Several new policies were enacted in 2025 that give the Department of the Interior (DOI) greater power over projects located on Federal Lands, needing rights-of-way through Federal Lands, located in migratory bird paths, or potentially affecting the nations commerce, infrastructure, or use of resources. The new 2025 policies were stated by the Presidential Administration to specifically block additional wind and solar projects. [8]
Fire Marshall approvals require early and ongoing coordination with local fire departments. This includes adherence to NFPA codes, submission of detailed fire safety plans, emergency response protocols, and potentially controlled fire testing. Approvals may depend on specific ventilation, suppression, and setback requirements, which could necessitate design changes. Developers must submit site plans showing fire department access routes, hydrant locations—typically within 150 to 200 feet of key equipment—and staging areas for emergency response. Plans must also detail fuel gas infrastructure, including piping, shutoff valves, and separation distances from ignition sources. These are reviewed for compliance with NFPA 850 and local amendments, with approval timelines generally ranging from 30 to 60 days.
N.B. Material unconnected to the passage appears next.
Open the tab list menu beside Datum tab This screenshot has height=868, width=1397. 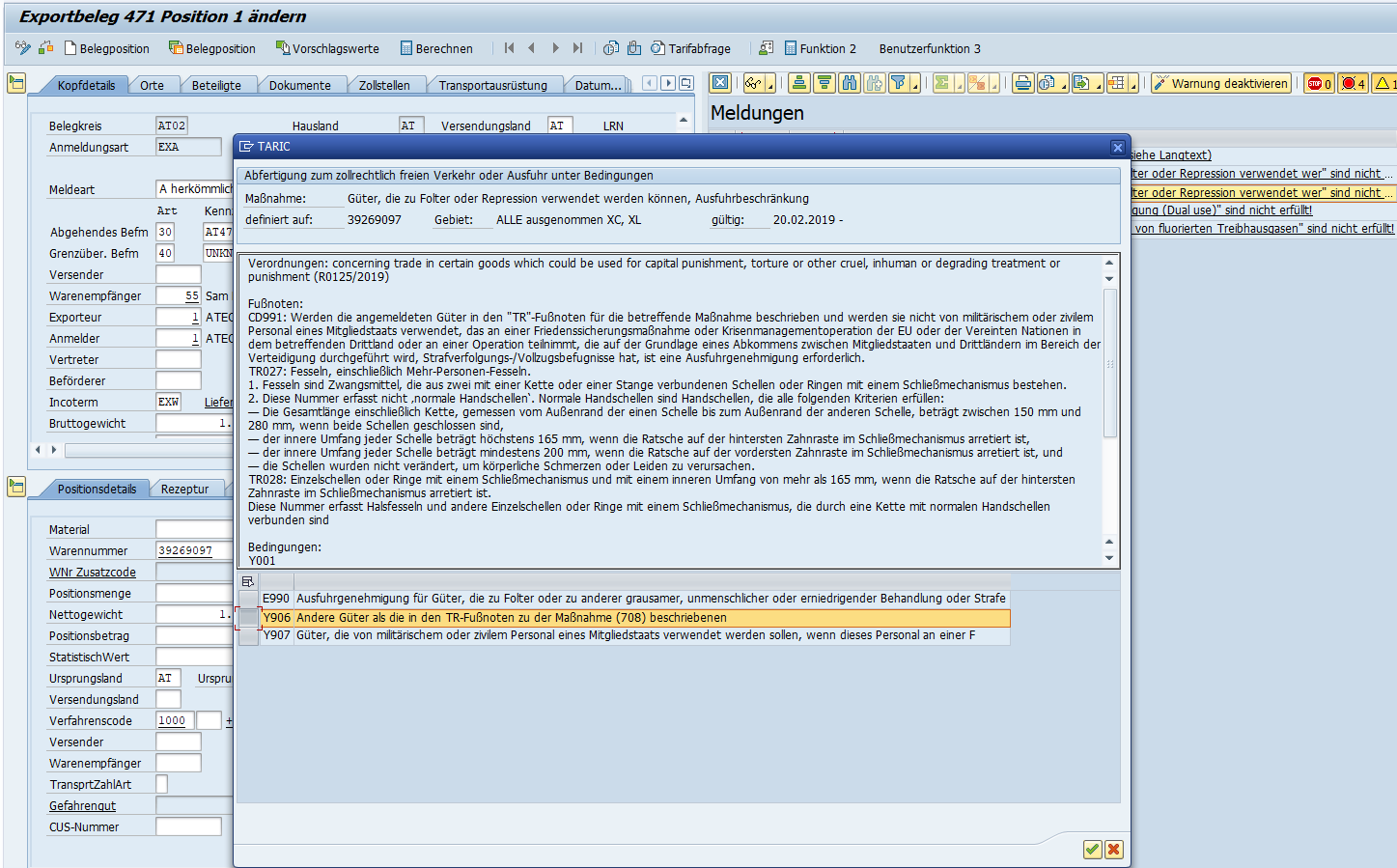[685, 84]
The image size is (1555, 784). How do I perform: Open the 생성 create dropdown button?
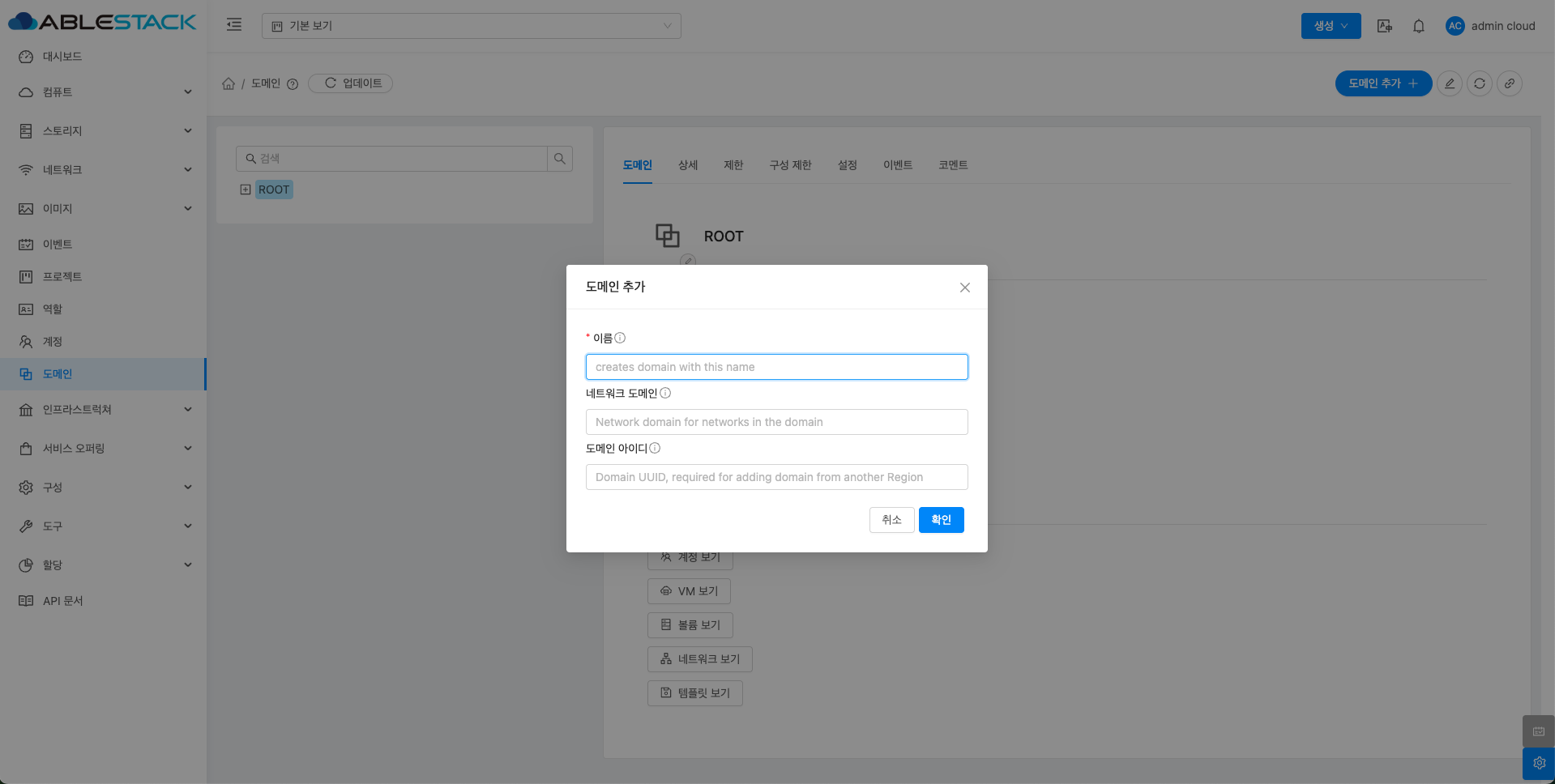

City code offices require comprehensive plan reviews covering site layout, structural supports, and utility connections. Applicants must demonstrate zoning compliance and submit separate permit applications for civil, mechanical, and electrical disciplines. Review timelines typically range from 3 to 6 weeks, with inspections required at key phases such as grading, utility tie-in, and final commissioning.
Interconnection
The electrical interconnection agreement process with the utility grid is notoriously complex and a significant source of delays. This involves detailed studies (e.g., system impact studies, facilities studies) to determine the effect from the project on the grid and identify necessary upgrades. Utility queues can be multiple years long, and the cost and timeline of required grid upgrades can cost millions of dollars. The unique operational attributes of co-located generation and microgrids are not always well-accounted for in existing interconnection processes, potentially leading to undue burdens. However, most utilities are developing better processes.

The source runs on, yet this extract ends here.